I emphasized that, to my children as much as I could while they were growing up. And I told two of my sons to get rid of their computer games before they ask a woman to marry them. When you are young, you may think you can handle anything, and so you try stuff—with your body, with your mind, with your soul and spirit. Some survive all and move on to productivity and family, some don’t. Some crash, some die, some get addicted—to porn, to drugs, to sex, to gaming, to the “harmless” internet.
Time spent on anything unwholesome or unproductive leads to more time spent and more time stolen and more energy borrowed from a fulfilled life that could be lived (just like credit card debt, and worse).
Everyone knows what an alcohol hangover looks like, along with its cost in productivity and relationships. The high-tech hangover robs just the same. Again (comparing the two addictions), the loss of sleep, the loss of clear thinking, the loss of work, the loss of meaningful communication with other people, all become glaringly evident to anyone who cares to observe.
The problem with technology addiction is that we are all involved using the gadgets, and we all appreciate a little entertainment, so it is somewhat self-incriminating if we say anything when we notice someone with this problem. It should be the other way around—when we see a potential problem in our own life, we should be more ready and willing to help someone else with a serious problem.
I wish I could write this with fewer words. Alcohol addiction can be addressed by abstaining from all alcohol, and many find new life in doing so. Food addiction is harder to deal with because we all have to continue eating something. Internet addiction is very hard to face because it is in our face 24/7, and “who can live without it?”

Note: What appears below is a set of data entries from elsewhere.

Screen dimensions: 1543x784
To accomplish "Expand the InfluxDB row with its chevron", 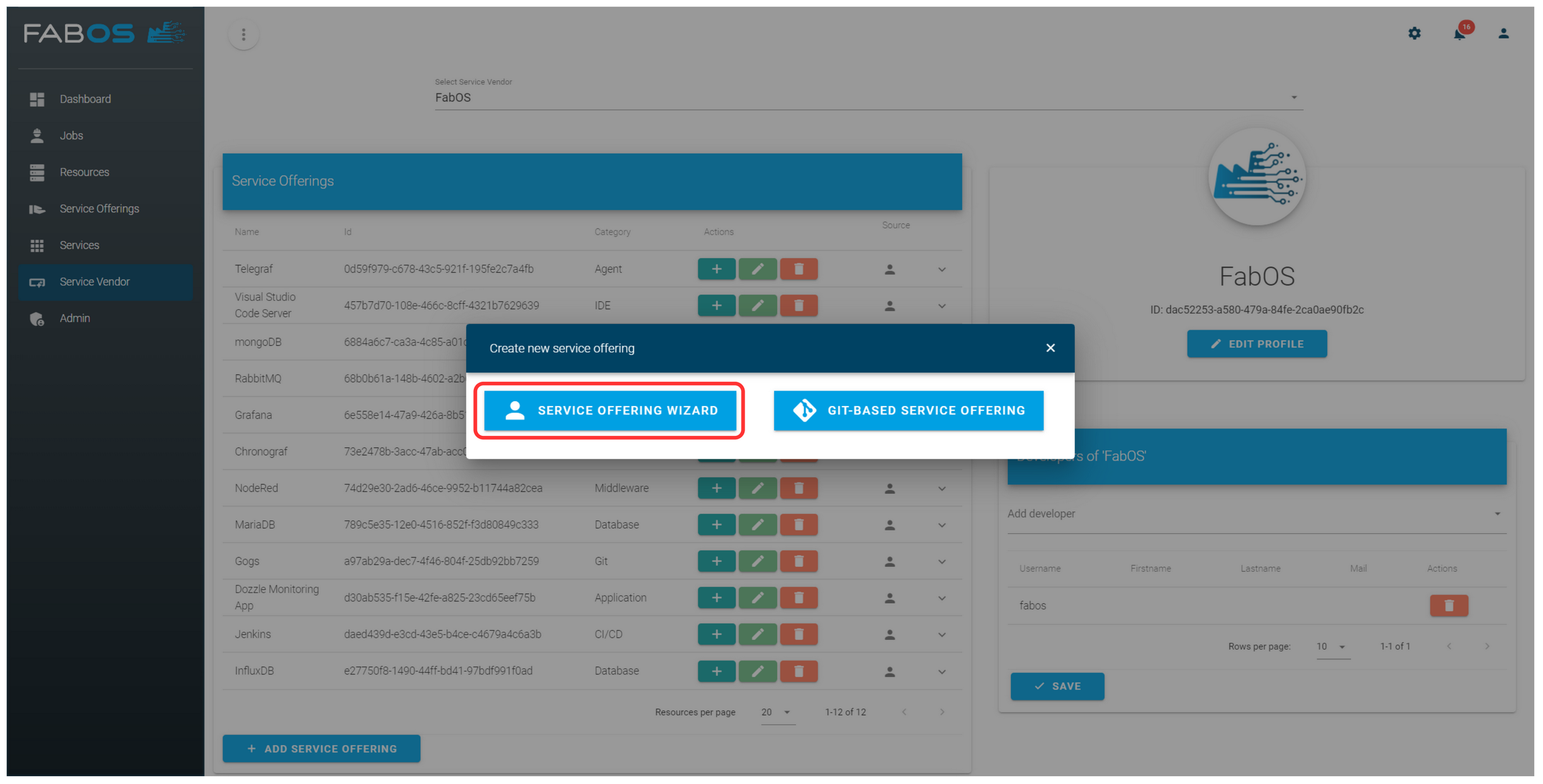I will (x=941, y=671).
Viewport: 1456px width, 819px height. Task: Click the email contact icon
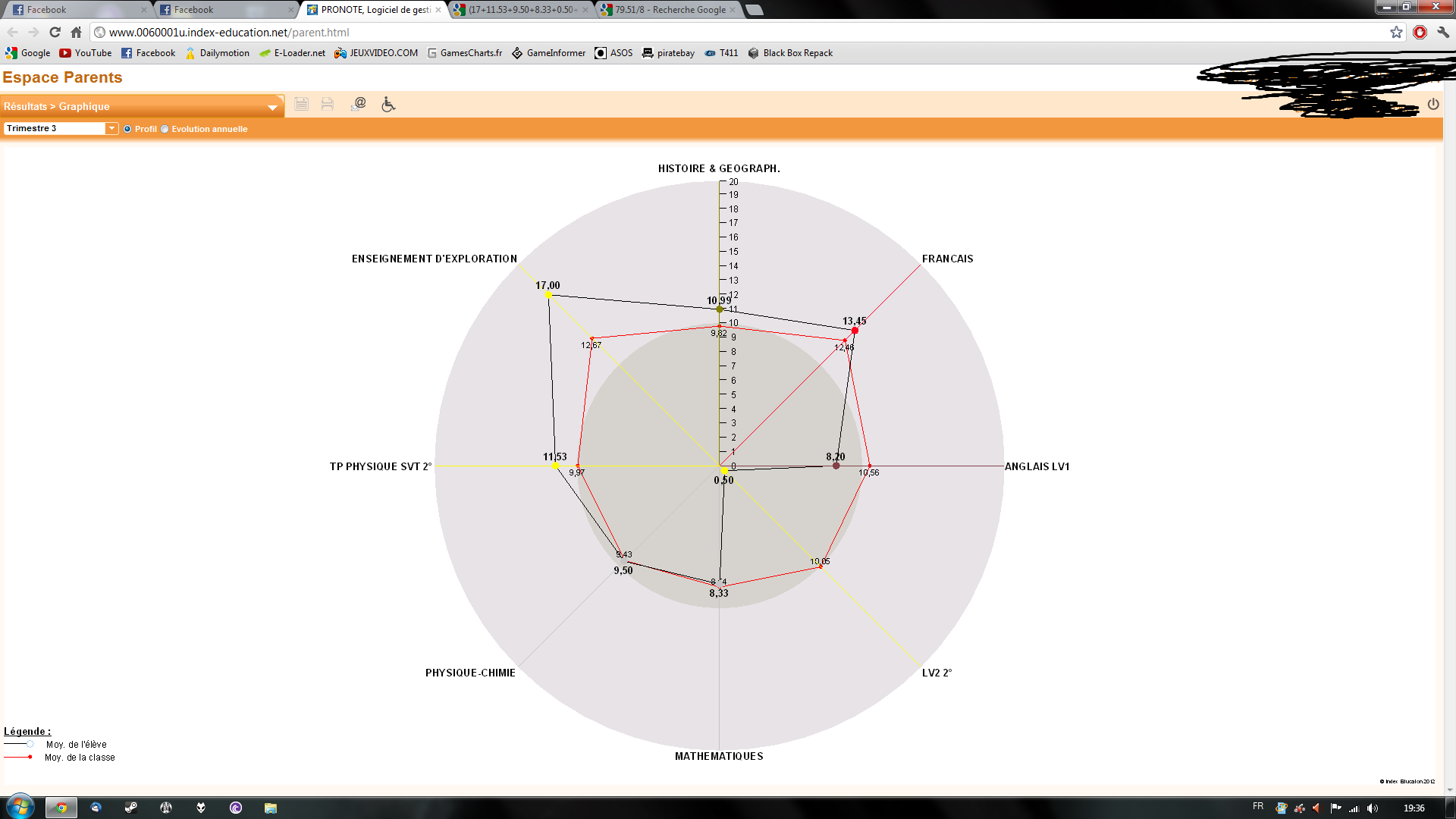tap(359, 104)
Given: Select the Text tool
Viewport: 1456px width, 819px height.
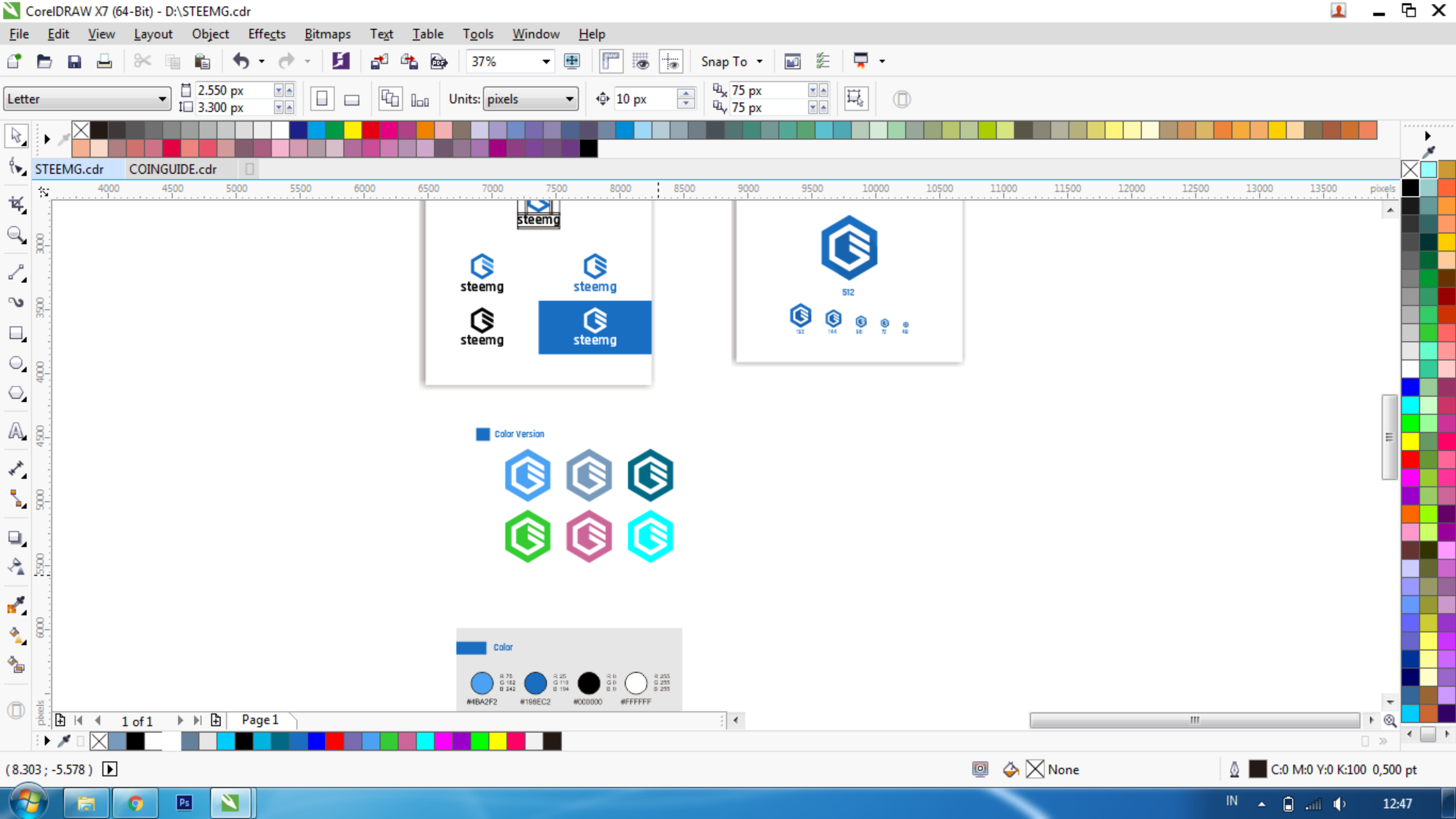Looking at the screenshot, I should tap(16, 431).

Don’t let life happen to you—LIVE.
Don’t let technology run your life—MASTER IT.
Don’t lose someone you care about—INITIATE DOING ACTIVE STUFF TOGETHER OUTSIDE TECHNOLOGY.

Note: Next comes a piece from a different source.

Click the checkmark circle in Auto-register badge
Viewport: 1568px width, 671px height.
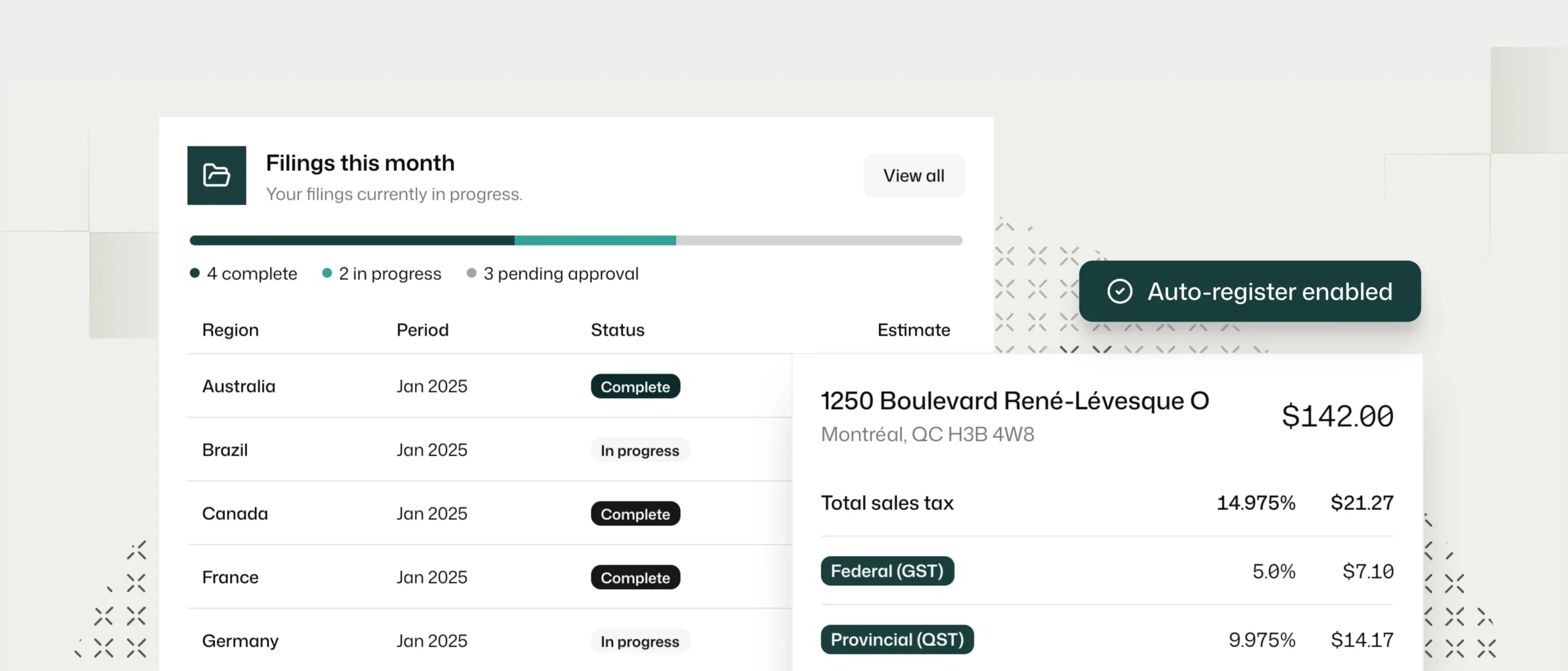point(1120,291)
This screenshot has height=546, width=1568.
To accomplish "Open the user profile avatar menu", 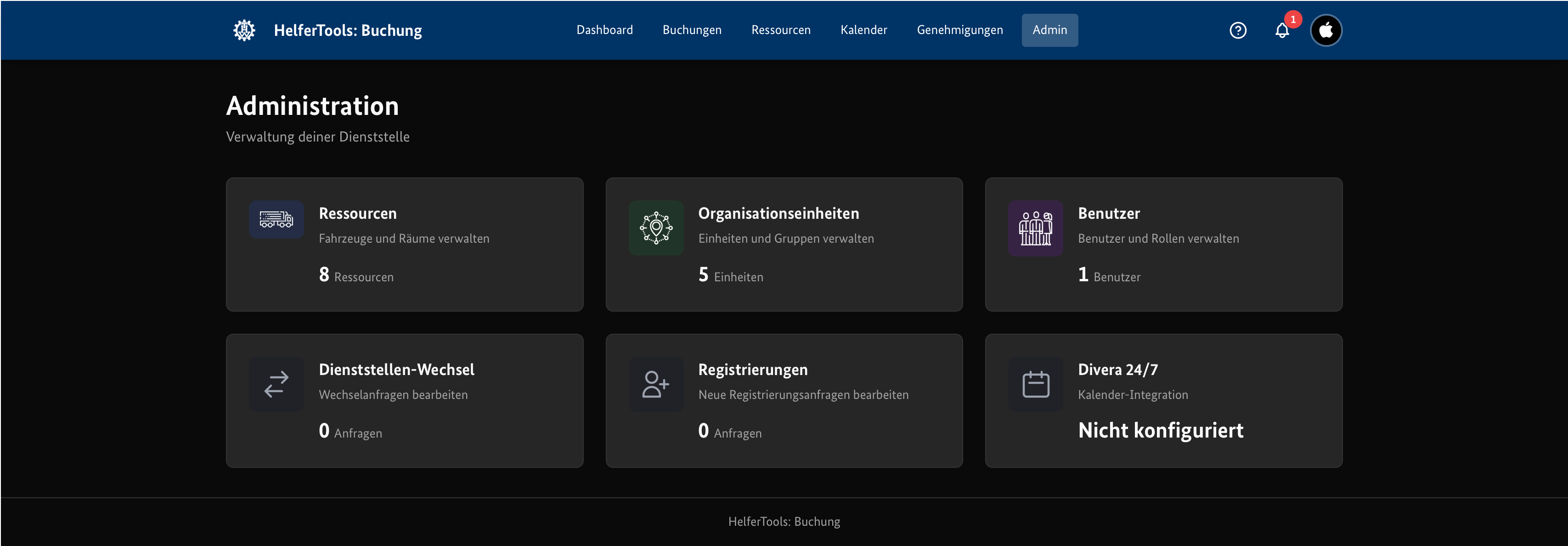I will 1326,30.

Larry, I agree with this one even though I am a heavy gamer myself. Sometimes when I have problems at school or at home, and gaming gets me away from that, it takes me to another world where I am in charge of what happens. But if you play too much it is like being drunk, like I feel dizzy if I play to much without a break. But gaming I believe will/is an addiction to this and the next generation.
Well said, and healthy self-acknowledgment.
The internet should not mainly be for entertainment but for KNOWLEDGE.